Today, 1.6T CDSP is anticipated by the industry for datacenter and cloud-AI computation for the nextgeneration 1-pbps network switching infrastructure. The 1.6T CDSP line rate requires over 240G Baud speed, including framing and error correction overhead. At such high speed, any minor imperfection in systems could impact the overall system performance. We review the challenges from our experience and examine the most critical factors toward beyond-1.6T applications, including analog amplifier peaking nonlinearity, analog front-end (AFE) and DSP optimization.

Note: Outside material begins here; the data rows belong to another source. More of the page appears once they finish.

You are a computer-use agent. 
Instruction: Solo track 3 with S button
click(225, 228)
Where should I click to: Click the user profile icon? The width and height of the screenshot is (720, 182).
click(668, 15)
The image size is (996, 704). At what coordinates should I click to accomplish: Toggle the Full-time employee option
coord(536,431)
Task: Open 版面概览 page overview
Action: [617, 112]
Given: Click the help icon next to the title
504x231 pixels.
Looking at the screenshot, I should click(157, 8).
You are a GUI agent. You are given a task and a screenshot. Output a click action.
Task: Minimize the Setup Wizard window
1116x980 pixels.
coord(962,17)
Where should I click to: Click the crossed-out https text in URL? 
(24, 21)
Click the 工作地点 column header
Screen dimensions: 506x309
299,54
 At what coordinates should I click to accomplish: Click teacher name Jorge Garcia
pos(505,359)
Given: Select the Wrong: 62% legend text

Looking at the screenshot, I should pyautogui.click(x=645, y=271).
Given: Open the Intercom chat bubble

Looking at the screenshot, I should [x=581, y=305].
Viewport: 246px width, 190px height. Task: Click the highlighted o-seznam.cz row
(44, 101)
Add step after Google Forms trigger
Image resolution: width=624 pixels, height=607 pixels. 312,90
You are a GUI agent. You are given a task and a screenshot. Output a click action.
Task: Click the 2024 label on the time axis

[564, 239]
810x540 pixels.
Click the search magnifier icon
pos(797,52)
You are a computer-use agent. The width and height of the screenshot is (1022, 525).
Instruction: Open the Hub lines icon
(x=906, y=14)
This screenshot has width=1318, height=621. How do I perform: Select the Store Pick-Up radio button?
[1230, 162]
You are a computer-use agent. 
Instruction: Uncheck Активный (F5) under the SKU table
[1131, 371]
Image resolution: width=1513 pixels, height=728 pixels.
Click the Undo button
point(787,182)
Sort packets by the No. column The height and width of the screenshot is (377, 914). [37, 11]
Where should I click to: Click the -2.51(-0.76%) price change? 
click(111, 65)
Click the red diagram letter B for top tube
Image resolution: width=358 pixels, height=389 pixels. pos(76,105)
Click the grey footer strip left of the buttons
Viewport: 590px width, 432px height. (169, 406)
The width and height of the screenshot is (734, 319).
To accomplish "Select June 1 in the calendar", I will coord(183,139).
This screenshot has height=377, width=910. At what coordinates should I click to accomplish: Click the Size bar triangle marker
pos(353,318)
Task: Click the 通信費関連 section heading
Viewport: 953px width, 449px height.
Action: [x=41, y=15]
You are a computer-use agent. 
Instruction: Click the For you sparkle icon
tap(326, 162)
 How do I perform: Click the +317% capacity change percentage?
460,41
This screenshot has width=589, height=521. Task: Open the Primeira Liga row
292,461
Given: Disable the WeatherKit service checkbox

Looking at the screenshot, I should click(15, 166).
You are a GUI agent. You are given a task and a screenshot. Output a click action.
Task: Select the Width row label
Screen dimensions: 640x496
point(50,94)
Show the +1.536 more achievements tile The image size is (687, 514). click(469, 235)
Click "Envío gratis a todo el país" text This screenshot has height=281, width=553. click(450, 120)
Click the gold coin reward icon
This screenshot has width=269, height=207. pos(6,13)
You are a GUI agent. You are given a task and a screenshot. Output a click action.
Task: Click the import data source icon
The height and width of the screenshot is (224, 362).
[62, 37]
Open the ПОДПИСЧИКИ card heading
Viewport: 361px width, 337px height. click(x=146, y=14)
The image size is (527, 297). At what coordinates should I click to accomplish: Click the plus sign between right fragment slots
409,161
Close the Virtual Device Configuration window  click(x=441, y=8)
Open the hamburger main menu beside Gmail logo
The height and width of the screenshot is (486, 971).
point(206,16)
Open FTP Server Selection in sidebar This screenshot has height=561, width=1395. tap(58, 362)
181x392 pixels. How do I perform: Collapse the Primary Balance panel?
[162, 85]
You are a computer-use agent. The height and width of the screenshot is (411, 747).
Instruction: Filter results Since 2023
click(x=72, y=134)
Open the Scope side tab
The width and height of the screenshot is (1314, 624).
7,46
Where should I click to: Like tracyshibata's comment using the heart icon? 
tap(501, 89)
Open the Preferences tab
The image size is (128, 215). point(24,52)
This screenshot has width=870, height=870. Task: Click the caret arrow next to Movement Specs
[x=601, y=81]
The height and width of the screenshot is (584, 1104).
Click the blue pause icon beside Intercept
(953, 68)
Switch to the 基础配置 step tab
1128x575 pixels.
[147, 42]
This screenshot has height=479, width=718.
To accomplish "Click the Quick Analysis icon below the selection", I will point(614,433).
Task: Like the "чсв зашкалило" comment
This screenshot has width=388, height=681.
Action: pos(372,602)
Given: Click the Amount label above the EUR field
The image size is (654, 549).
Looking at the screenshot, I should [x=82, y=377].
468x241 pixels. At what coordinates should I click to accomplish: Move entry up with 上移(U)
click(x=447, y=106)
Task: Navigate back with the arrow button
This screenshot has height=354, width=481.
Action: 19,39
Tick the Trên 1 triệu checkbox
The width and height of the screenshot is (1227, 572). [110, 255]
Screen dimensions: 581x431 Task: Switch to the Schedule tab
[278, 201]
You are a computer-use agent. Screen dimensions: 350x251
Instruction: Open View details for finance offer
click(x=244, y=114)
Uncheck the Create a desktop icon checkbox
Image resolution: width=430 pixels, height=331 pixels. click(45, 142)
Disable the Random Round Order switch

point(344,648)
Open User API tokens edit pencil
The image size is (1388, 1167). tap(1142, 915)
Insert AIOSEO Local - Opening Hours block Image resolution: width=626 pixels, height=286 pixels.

# 2. DSP and Optics Co-optimization

# 2.1. Amplifier Nonlinearity

Characterizing TIA/driver nonlinearity is difficult, especially at high frequency. Differences between specifications and measurements are often observed. Standard nonlinearity effects, such as 3<sup>rd</sup> harmonic distortion, are measured by sinusoidal input below 30GHz, limited by 100GHz test equipment. However, the majority of 100GBaud amplifiers incorporate peaking near Nyquist frequency, consequently exhibiting nonlinearity over 50GHz. To characterize this nonlinearity, we invented a two-tone method which creates an amplitude envelope. As shown in Fig. 1(a), at 45-GHz, we could clearly observe TIA output clipping, while not possible using traditional single tone input. Optimal TIA voltages for best SNDR at various frequencies were measured Fig. 1(b). Clipping at certain frequency restricts TIA overall output and affects ADC performance. Now that we are able to characterize nonlinearity over the full frequency range, we can optimize ADC design parameters, including

bandwidth roll-off, ENoB and voltage range. In the meantime, we can work with driver and TIA vendors to determine the right amount of peaking for nonlinearity/bandwidth tradeoff with a more accurate model.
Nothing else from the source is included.